As a pre-teen, I felt confused and sought attention (both positive and negative) ultimately looking for feed back from others as a way of feeling I was important to someone. By this time, it was no secret; I was prone to being depressed and went to extremes to seek attention. One thing I did on a couple occasions was to eat grasshoppers and small rocks on the schoolyard gaining the attention of other classmates. As I moved into my teen years, I found I could get more positive attention by doing well in my academics and music. I also played basketball but that was not something I cared for and certainly felt forced upon in a small town school for more or less being required to play. I was the tallest student in the high school of less than 50, so of course I was expected to play the “center” position. I always seemed out of sync with the other students who were moving into popularity with other students, dating and experiencing the high school romances usual at that age. For me, dating was just a “put on” (a show for my peers and family) to cover up the real feelings I had about the whole thing. I wanted to look like I could be loved, but always disappointed when I tried.
As I moved into adulthood, my attempts at loving someone from the heart (and even sexually), ended up in disaster most of the time. I found I was always the performer and the partner had alternative motives. When I stopped pretending there was true love between us, and discovered the truth, I was crushed and felt I was a failure. Whatever happened to loving someone unconditionally? As a result, I have given up on having more failed relationships and settle for sharing my love (or whatever it is called) with all people. You may hear me say “love you” a lot, and I genuinely feel it, however it brings me to tears when I look at how so many others feel there are conditions about me that prohibits a deeper relationship…….a deeper relationship to the family, to my peers and to my church. But in spite of how I am loved or not loved, I insist it is important for me to love everyone.
Though there remains emptiness within me, not having a committed partner, or a broader communal love; there are some qualities I would list as essential to me.
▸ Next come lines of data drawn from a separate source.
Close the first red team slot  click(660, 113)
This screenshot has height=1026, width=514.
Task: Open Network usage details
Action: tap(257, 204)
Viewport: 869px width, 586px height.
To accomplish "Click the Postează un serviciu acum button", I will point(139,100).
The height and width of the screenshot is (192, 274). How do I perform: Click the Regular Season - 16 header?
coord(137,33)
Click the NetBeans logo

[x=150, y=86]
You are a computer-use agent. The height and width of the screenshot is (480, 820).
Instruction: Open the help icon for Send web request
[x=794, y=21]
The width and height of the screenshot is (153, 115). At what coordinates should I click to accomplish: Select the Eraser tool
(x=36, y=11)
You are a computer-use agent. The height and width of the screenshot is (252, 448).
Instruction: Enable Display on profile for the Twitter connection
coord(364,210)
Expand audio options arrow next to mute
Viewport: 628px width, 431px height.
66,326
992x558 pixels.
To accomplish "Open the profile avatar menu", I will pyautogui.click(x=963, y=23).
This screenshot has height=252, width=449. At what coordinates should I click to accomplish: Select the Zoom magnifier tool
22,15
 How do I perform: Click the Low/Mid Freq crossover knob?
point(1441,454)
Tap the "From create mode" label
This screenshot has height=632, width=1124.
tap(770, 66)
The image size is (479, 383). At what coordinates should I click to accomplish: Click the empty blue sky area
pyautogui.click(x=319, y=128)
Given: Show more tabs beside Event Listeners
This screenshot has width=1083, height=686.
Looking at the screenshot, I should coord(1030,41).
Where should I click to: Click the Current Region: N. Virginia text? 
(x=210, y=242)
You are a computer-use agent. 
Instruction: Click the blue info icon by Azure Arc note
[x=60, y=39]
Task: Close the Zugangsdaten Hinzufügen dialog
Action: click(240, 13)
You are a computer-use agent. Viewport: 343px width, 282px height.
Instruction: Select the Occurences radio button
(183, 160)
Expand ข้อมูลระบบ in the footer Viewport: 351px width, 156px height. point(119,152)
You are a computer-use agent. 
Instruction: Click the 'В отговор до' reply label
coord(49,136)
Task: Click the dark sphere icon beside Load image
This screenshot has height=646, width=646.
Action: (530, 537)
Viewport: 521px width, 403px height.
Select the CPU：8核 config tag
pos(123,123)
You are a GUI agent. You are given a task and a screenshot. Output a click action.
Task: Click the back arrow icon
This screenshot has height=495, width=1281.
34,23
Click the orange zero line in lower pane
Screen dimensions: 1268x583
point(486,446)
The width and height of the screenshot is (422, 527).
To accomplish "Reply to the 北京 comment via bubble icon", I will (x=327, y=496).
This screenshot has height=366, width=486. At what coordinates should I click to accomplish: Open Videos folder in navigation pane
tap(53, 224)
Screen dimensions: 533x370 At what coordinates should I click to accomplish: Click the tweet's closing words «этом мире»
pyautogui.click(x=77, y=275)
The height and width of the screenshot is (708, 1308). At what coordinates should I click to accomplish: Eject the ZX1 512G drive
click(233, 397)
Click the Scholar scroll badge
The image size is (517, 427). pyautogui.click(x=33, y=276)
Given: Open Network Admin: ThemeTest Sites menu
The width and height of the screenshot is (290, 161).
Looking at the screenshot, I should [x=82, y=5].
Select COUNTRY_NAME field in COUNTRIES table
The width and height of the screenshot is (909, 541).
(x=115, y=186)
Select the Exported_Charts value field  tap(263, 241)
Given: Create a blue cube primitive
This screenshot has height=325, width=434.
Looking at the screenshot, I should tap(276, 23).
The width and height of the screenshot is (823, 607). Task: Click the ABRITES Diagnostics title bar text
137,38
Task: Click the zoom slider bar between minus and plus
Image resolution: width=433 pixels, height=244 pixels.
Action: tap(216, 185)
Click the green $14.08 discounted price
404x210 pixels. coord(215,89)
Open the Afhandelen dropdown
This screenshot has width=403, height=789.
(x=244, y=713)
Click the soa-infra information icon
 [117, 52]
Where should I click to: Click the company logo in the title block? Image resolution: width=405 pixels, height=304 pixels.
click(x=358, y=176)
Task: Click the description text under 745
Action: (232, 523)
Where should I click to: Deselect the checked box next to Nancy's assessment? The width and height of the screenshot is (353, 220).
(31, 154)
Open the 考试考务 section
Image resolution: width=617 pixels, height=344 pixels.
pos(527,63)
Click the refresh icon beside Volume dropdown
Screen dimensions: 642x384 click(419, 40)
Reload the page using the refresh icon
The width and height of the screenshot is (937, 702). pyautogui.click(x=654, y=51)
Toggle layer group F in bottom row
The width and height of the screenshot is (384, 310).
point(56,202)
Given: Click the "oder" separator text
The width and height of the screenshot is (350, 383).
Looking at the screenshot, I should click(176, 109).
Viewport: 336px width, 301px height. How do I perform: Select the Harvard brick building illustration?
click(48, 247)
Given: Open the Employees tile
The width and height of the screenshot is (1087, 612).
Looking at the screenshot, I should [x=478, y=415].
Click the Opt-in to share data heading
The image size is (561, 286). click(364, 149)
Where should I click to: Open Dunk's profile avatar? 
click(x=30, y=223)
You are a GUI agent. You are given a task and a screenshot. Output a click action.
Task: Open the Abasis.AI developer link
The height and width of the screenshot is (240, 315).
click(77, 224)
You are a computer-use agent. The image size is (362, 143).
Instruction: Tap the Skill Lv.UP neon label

I am not seeking a partner in life at my age of 70 but recognize it is still important to be loved by others with out abuse or rejection. These might include a shared obedience to each other, respect, willingness to negotiate without anger, allowing me to be my own individual, and when I fail, not being judgmental or rejecting. I seek acceptance in spite of my life conditions and handicaps without criticism or complaint. I recognize the importance of sex in a relationship, but sex does not serve as a substitute for a deeper, heartfelt emotional love. I am sure there are more, but these are some that come from the top of my mind.
Working with people as I do in this ministry, I am totally blown away at the frequency of sex activity and numbers of sexual partners. I am definitely naïve about this, but offer my opinion that sex is not the answer to true love in a relationship. It may be part of it, but not the most important part. I have given up on being loved as a normal individual among my peers, my family, and special acquaintances. I will settle on sharing my love with others by my counsel, giving help in time of need and being tolerant and patient when they fail. Hopefully somehow in my life’s example they might be able to focus upon the Love of God through Jesus Christ. When life is over and we tally up the great things we have done, the memory that will linger is not our deeds, but the Love we left behind.